Let's create a function to accomplish this!

In [22]:
def ask(query: str,
        temperature: float=0.7,
        max_new_tokens:int=256,
        format_answer_text=True,
        return_answer_only=True):
    """
    Takes a query, finds relevant resources/context and generates an answer to the query based on the relevant resources.
    """

    # RETRIEVAL
    # Get just the scores and indices of top related results
    scores, indices = retrieve_relevant_resources(query=query,
                                                  embeddings=embeddings)

    # Create a list of context items
    context_items = [pages_and_chunks[i] for i in indices] 

    # Add score to context item
    for i, item in enumerate(context_items): 
        item["score"] = scores[i].cpu()

    # AUGMENTATION
    # Create the prompt and format it with context items
    prompt = prompt_formatter(query=query,
                              context_items=context_items)

    # GENERATION
    # Tokenize the prompt
    input_ids = tokenizer(prompt, return_tensors="pt").to("cuda")

    # Generate an output of tokens
    outputs = llm_model.generate(**input_ids,
                                 temperature=temperature,
                                 do_sample=True,
                                 max_new_tokens=max_new_tokens)

    # Decode the tokens into text
    output_text = tokenizer.decode(outputs[0])

    # Format the answer
    if format_answer_text:
        # Replace prompt and special tokens
        output_text = output_text.replace(prompt, "").replace("<bos>", "").replace("<eos>", "")
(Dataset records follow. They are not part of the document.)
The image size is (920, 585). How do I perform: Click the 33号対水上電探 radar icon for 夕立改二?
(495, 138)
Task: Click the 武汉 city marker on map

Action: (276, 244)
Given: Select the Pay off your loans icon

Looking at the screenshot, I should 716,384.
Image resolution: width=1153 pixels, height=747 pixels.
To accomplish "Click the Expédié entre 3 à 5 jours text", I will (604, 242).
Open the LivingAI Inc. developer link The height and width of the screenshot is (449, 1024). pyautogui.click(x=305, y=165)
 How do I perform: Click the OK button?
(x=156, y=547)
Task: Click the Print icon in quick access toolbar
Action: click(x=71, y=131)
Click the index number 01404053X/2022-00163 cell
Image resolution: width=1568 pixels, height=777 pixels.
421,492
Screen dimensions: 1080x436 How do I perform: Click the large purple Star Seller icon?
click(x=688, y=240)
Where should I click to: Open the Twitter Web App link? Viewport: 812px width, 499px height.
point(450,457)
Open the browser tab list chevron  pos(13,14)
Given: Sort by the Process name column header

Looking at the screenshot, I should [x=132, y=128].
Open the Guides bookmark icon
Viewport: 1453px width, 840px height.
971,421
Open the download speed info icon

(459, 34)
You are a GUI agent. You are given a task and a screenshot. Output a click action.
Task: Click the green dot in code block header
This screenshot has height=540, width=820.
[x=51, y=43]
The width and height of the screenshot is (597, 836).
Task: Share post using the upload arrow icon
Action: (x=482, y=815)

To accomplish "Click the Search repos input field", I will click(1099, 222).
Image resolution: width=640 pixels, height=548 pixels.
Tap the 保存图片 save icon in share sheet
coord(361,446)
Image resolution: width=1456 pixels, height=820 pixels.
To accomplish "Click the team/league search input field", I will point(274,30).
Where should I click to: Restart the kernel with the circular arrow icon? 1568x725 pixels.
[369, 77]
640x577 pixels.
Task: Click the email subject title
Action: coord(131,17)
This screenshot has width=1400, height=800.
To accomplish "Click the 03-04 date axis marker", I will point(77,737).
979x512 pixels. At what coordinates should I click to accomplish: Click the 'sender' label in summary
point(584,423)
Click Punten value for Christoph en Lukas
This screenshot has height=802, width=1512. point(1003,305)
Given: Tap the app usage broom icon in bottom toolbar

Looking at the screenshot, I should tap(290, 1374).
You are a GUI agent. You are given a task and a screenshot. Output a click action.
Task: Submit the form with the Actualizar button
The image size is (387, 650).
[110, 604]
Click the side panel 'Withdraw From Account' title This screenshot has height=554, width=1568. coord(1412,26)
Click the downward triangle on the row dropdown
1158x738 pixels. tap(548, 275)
    # Only return the answer without context items
    if return_answer_only:
        return output_text

    return output_text, context_items

In [23]:
query = """Describe the process of a company going public through an initial public offering (IPO)."""
print(f"Query: {query}")
output_text, context_items = ask(query=query,
    temperature=0.8,
    return_answer_only=False)
print("\n\nModel output: \n\n",output_text)


print("\ncontext: \n")
for sentance in context_items:
    print(" - ",sentance["sentence_chunk"])

Query: Describe the process of a company going public through an initial public offering (IPO).


Model output: 

 **Answer:**

The process of a company going public through an initial public offering (IPO) typically involves several steps.

**1. Preparation Phase:**

- The company's legal, operational, and financial structure is reviewed.
- Corporate governance needs to be adapted.
- Financial statements are drawn up in line with relevant accounting principles.
- A strategy is defined in the form of an equity story for the market.
- The choice of the market segment and the number of shares to be offered are determined.

**2. Underwriter Selection and Pricing:**

- An investment banker is engaged to provide financial advice, recommend the price and number of shares to issue, and establish a syndicate of underwriters.
- The company decides on the price and number of shares to be offered.

**3. Marketing and Prospectus:**

- A prospectus is prepared and distributed to investors.
- The co

## Summary

- **RAG Overview**: Retrieval-Augmented Generation (RAG) is a robust method for generating text from reference documents.
- **Ease of Setup**: Setting up a RAG pipeline is straightforward. We've successfully implemented one locally using just a few functions.
- **Hardware Considerations**: Utilize GPUs to enhance the speed of embedding creation and LLM text generation. Be aware of your local hardware's limitations.
- **Resources**: A growing number of open-source embedding models and LLMs are available. Continuously experiment to discover the most effective options.
- **Value of Semantic Search**: Semantic search proves to be an invaluable component of this system.